1.4 — Sydney weather

(a) Σ = 28 + 31 + 29 + 33 + 30 + 42 + 27 = 220. Mean = 220 ÷ 7 ≈ 31.43 °C.
(b) Without 42: Σ = 178, n = 6, mean ≈ 29.67 °C.
(c) The heatwave day is an outlier that pulled the mean UP by ~1.8 °C. The 7-day mean overstates a typical Sydney summer day (outlier effect).

1.5 — TikTok views

(a) Σ = 1.2 + 0.9 + 1.5 + 1.1 + 87 + 1.3 = 93.0 (thousand). Mean = 93.0 ÷ 6 = 15.5k views.
(b) Σ (no viral) = 6.0, n = 5, mean = 1.2k views.
(c) The 5-video mean (1.2k) better describes typical performance.
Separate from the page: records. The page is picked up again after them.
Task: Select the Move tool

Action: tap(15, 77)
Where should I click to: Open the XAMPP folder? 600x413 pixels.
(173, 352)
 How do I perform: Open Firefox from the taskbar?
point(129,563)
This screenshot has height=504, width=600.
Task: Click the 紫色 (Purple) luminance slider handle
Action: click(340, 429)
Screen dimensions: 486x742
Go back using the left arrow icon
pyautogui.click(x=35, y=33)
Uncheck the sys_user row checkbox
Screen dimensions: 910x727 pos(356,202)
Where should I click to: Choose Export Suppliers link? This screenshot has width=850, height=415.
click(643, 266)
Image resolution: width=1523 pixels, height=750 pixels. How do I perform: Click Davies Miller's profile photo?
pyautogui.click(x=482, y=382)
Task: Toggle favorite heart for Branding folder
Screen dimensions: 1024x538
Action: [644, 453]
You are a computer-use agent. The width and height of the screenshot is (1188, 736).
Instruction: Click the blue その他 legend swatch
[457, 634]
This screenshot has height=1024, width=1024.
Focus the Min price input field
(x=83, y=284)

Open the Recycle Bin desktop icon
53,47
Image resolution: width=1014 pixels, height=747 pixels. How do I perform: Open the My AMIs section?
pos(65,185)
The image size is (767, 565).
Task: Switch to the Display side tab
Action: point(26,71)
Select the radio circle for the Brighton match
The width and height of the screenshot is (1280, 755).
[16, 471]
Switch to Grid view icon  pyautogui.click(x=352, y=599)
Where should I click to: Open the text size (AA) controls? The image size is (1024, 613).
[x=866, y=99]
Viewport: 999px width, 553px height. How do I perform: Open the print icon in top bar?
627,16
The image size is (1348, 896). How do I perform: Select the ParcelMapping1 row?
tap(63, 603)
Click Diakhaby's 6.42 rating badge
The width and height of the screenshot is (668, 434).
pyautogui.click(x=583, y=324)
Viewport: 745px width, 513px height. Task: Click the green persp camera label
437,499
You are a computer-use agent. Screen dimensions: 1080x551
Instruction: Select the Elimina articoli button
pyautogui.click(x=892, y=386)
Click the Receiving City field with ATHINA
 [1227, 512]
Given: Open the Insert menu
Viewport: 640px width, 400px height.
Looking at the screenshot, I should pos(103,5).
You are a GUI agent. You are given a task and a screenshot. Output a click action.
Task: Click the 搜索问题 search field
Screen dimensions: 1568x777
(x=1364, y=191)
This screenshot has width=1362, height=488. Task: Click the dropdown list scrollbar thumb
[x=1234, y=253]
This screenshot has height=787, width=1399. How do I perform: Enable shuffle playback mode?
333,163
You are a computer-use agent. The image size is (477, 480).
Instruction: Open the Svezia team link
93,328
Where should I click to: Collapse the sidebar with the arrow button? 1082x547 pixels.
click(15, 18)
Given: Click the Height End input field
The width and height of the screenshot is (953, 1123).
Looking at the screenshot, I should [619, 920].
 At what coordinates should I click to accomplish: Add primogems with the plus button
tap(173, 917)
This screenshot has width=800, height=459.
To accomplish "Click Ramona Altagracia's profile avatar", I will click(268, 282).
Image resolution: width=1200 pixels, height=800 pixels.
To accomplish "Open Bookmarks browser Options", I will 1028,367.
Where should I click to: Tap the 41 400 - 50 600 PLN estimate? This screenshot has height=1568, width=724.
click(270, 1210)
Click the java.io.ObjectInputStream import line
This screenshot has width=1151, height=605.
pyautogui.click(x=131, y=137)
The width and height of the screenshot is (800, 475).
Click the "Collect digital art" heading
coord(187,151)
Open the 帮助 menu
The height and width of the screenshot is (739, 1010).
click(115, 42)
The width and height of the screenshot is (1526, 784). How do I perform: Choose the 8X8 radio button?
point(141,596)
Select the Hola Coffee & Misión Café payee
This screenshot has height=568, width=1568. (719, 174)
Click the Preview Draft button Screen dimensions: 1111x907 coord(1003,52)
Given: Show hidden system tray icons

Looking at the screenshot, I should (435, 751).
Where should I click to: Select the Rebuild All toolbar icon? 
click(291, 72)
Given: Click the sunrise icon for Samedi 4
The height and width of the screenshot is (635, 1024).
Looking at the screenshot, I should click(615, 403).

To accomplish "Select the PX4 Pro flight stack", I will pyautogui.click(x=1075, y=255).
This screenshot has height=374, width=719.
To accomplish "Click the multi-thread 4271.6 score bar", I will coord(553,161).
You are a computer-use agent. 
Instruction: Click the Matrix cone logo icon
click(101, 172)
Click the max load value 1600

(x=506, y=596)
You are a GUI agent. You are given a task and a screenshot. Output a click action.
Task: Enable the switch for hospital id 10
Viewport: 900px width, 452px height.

The viral video is an outlier; including it pulls the mean massively up so that 15.5k misrepresents every one of her normal videos. (Lesson 6 Key Term: "outlier effect — extreme values pull the mean in their direction".)

2.1 — Explain your thinking (sample response)

The friend is wrong: the Lesson 6 misconceptions card says you must divide by the TOTAL frequency (Σf), not by the number of distinct rows. The correct formula is mean = Σ(x × f) ÷ Σf. Example: scores {2, 2, 2, 5} have x-rows 2 and 5. The friend would compute (2 + 5) ÷ 2 = 3.5, but the correct mean is (2·3 + 5·1) ÷ 4 = 11 ÷ 4 = 2.75. Rule of thumb: always divide by the number of data points (total of the frequency column), not by the number of unique values.

Marking: 1 mark naming the error, 1 mark for correct formula, 1 mark for a valid counter-example, 1 mark for a clear rule of thumb.